Opportunity makes the thief. The Chinese online commerce giants know this very well. These sleuths of legal vagueness did not hesitate to rush into the breach opened by an old American law dating from 1930. Lightened controls and reductions in customs duties for low-value parcels have become the goose that lays the eggs of gold from exporting companies like Shein and Temu. Known as the “de minimis rule,” this law exempts imports worth less than $800 from tariffs if the recipients are individual consumers. A threshold well below the vast majority of orders placed on Chinese sites. So much so that this year, more than a billion packages have entered the United States via this special regime: a record almost twice that of 2019, according to estimates from American customs.

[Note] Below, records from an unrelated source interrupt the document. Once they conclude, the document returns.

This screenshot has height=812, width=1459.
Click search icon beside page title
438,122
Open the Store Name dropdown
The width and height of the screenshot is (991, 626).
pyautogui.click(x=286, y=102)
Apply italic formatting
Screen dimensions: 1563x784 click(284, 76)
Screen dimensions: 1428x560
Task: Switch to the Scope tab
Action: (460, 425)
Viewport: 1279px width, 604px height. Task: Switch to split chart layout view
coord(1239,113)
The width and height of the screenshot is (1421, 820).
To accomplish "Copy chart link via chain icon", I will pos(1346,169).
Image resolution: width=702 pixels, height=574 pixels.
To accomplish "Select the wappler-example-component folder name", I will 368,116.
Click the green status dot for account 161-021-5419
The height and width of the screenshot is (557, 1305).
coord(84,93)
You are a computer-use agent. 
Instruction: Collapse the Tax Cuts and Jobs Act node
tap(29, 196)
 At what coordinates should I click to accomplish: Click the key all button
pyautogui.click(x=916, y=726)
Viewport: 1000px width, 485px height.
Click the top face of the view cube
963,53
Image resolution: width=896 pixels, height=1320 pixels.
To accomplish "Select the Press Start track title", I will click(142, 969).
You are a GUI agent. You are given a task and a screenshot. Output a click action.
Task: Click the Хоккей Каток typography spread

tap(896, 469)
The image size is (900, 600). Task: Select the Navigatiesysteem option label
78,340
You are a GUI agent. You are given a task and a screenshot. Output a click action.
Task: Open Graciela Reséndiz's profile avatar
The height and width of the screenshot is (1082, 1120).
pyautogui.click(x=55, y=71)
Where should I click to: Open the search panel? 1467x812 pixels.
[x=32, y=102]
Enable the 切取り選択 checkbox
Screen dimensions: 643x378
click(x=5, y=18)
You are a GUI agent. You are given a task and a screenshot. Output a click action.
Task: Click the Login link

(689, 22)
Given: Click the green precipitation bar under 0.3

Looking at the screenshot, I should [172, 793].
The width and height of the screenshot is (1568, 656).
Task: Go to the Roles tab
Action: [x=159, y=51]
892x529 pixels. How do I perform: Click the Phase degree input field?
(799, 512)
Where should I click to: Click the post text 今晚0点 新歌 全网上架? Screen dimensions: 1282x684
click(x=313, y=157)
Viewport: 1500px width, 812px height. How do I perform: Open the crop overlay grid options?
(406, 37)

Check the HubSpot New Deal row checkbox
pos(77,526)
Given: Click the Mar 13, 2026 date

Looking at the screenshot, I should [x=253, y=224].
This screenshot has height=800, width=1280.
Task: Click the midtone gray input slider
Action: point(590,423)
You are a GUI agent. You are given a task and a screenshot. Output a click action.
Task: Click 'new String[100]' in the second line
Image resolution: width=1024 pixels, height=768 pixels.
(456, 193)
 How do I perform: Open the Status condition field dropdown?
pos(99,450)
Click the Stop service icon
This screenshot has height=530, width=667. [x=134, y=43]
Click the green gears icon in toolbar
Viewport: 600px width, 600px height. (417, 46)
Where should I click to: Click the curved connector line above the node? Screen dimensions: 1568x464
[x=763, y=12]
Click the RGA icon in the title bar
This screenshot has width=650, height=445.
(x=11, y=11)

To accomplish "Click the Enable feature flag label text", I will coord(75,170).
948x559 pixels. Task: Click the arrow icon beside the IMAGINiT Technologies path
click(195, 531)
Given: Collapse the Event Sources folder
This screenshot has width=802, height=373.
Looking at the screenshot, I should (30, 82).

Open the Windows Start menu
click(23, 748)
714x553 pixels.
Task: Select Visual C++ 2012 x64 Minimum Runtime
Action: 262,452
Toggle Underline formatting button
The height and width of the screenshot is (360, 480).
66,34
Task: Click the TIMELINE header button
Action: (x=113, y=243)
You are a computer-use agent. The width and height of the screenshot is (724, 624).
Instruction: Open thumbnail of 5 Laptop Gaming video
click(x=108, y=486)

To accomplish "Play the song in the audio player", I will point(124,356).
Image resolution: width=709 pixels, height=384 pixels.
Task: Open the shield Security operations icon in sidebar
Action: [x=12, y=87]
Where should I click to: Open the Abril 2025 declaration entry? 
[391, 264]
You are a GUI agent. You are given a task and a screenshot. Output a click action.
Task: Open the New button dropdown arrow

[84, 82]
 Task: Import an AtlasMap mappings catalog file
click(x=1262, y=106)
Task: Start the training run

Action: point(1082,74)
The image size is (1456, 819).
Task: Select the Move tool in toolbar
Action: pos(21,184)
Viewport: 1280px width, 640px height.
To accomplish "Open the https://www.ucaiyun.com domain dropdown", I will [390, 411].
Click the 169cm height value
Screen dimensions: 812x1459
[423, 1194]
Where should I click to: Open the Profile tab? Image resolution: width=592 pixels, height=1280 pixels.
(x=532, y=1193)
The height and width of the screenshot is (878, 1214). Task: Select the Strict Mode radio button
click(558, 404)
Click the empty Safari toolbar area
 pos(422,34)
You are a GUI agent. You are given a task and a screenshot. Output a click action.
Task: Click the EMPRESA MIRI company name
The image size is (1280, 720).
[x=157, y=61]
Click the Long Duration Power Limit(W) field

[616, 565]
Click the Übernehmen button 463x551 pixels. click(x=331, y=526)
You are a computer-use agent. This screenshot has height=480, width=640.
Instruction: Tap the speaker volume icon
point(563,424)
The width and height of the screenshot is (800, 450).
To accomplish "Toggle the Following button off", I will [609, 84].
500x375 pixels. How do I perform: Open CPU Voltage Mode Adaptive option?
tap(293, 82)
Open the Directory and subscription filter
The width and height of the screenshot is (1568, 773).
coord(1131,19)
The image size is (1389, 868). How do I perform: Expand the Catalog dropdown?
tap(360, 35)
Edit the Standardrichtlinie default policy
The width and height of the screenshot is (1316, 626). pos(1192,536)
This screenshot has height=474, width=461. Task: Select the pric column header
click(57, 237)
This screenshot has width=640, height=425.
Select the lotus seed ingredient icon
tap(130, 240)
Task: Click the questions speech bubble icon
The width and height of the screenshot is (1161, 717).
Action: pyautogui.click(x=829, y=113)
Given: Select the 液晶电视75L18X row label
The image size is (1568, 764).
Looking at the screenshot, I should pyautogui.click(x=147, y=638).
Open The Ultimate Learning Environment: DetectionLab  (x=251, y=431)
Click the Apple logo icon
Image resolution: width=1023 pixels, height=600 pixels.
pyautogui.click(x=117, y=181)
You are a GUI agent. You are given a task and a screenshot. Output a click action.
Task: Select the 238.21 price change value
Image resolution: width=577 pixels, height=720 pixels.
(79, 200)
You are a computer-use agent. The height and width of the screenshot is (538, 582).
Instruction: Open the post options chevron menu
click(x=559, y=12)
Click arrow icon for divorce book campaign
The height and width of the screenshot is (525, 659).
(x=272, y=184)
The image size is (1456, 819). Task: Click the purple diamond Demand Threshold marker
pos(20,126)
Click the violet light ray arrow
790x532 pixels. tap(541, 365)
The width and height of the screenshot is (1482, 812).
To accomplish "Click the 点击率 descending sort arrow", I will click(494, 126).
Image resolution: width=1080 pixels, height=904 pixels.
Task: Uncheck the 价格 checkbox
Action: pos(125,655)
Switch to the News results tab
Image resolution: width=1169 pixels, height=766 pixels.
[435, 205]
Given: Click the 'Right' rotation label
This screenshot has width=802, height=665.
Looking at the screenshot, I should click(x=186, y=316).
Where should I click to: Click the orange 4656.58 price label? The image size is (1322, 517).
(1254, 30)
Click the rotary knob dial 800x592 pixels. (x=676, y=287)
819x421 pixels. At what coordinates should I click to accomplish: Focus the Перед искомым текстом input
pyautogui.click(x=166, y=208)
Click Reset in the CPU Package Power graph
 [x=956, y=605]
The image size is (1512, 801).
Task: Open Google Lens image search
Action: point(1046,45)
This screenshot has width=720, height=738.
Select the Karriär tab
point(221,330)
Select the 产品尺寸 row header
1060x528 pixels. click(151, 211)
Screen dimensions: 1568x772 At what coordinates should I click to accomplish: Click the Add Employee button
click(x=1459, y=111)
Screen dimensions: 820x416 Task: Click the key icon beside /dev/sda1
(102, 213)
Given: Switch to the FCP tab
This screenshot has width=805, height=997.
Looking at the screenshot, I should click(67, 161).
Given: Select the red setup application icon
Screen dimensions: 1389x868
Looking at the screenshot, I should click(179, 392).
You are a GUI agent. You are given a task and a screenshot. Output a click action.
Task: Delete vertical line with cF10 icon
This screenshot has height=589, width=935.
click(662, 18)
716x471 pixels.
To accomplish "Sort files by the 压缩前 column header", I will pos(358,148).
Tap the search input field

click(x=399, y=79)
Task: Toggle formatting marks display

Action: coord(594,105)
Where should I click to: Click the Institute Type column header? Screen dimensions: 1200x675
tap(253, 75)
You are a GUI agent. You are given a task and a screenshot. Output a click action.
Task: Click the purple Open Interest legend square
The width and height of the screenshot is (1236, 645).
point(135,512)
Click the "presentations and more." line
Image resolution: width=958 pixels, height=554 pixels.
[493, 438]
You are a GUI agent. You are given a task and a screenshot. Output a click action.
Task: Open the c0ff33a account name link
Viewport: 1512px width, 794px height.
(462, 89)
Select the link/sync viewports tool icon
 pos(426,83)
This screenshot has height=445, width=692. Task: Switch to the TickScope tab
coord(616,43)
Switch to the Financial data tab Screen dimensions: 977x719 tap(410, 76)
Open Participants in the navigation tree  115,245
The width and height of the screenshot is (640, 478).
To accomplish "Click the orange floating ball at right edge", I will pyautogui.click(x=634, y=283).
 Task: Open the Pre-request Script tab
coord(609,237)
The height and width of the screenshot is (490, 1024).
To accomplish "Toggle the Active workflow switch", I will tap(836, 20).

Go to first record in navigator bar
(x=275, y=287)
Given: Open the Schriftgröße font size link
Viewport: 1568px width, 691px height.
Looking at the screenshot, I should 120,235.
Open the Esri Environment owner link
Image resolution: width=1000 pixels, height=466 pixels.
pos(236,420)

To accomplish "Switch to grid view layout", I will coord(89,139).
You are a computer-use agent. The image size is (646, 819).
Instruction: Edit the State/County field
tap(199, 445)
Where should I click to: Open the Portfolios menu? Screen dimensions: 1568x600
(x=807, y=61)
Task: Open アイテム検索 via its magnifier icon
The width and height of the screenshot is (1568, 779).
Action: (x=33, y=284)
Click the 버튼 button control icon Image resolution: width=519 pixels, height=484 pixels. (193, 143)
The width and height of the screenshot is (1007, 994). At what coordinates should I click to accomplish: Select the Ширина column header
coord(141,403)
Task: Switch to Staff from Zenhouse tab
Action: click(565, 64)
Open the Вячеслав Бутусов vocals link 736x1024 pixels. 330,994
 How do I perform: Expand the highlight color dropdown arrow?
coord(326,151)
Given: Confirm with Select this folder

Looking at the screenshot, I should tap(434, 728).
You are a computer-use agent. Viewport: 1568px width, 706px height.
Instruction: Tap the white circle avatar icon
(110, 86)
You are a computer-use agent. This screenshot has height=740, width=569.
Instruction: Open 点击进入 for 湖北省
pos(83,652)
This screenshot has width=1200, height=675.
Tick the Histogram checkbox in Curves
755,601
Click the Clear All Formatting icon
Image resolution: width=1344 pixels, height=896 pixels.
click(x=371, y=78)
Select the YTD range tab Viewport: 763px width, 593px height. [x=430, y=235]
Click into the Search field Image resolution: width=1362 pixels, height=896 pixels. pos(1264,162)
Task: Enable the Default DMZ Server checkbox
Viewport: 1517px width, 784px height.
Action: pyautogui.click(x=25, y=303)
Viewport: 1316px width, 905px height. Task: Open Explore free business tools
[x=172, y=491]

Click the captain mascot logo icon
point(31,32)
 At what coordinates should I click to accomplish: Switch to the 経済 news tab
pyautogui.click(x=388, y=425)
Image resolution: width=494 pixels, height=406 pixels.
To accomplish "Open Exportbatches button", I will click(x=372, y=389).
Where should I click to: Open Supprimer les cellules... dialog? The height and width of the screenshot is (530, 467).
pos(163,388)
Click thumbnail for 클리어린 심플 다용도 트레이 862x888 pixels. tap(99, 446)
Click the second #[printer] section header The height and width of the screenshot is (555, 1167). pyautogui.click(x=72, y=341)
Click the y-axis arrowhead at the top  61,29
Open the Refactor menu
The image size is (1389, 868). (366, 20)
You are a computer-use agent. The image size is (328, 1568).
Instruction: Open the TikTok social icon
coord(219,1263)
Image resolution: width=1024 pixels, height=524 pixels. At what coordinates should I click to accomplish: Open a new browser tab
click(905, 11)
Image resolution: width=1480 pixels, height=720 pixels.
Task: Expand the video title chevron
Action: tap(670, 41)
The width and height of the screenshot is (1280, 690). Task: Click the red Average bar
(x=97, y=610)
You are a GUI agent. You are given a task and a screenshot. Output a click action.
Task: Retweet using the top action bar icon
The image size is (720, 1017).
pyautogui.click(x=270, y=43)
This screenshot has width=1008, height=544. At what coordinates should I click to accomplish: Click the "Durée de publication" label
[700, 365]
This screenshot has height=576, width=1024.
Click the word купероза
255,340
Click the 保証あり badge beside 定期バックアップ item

To the point that across the Atlantic, angry parliamentarians tabled two bills last June – in the House of Representatives and the Senate – to put an end to what they consider to be a legal vacuum. Criticized vehemently, the measure is accused of allowing Chinese companies to flood the American market with their potentially counterfeit, dangerous or illegal products. Criticisms taken up with fervor by American industrialists. “The de minimis rule is the largest black market in the world, with, surprisingly, the blessing of the American government,” criticized Kim Glas in the columns of the Wall Street Journal. For the one who heads the United States-China Economic and Security Review Commission and the National Textile Business Council, “it has gotten totally out of control.”

If industrialists had also stepped up to the plate, others, such as the CEO of Seko Logistics, Brian Bourke, castigated this sudden outcry. For him, the legislative initiatives go “against the grain of American customs policy” in recent years, which sought more to relax trade restrictions. In 2016, MPs had in fact raised the customs tax exemption threshold from 200 to 800 dollars. Measure taken to reduce the workload of customs officers in the midst of the e-commerce boom. For Brian Bourke, legitimate concerns about counterfeit products, consumer health and safety concerns, and barriers to trade are not an adequate response.

However, in 2019, the Consumer Product Safety Commission reported all the difficulties it had in detecting dangerous imports. It was then already overwhelmed by the approximately 410.5 million packages imported in 2018. American customs counted 685.5 million in 2022. A brand new problem permitted by a law from 1930, which then exempted American tourists from taxes on their small purchases abroad.

Also read: TikTok, Shein, Temu… These Chinese apps that are sweeping the world

Alongside this explosion in the number of packages benefiting from the de minimis rule, the number of active monthly users of Chinese e-commerce platforms is skyrocketing. Between 2021 and the third quarter of 2023, Shein’s sales doubled to 30.2 million, according to estimates from market research firm Sensor Tower. Unstoppable, that of Tenu has exceeded that of its competitor in a single year of activity. Results that both companies attribute to the quality of their supply chain, without any link with the rule of minimis.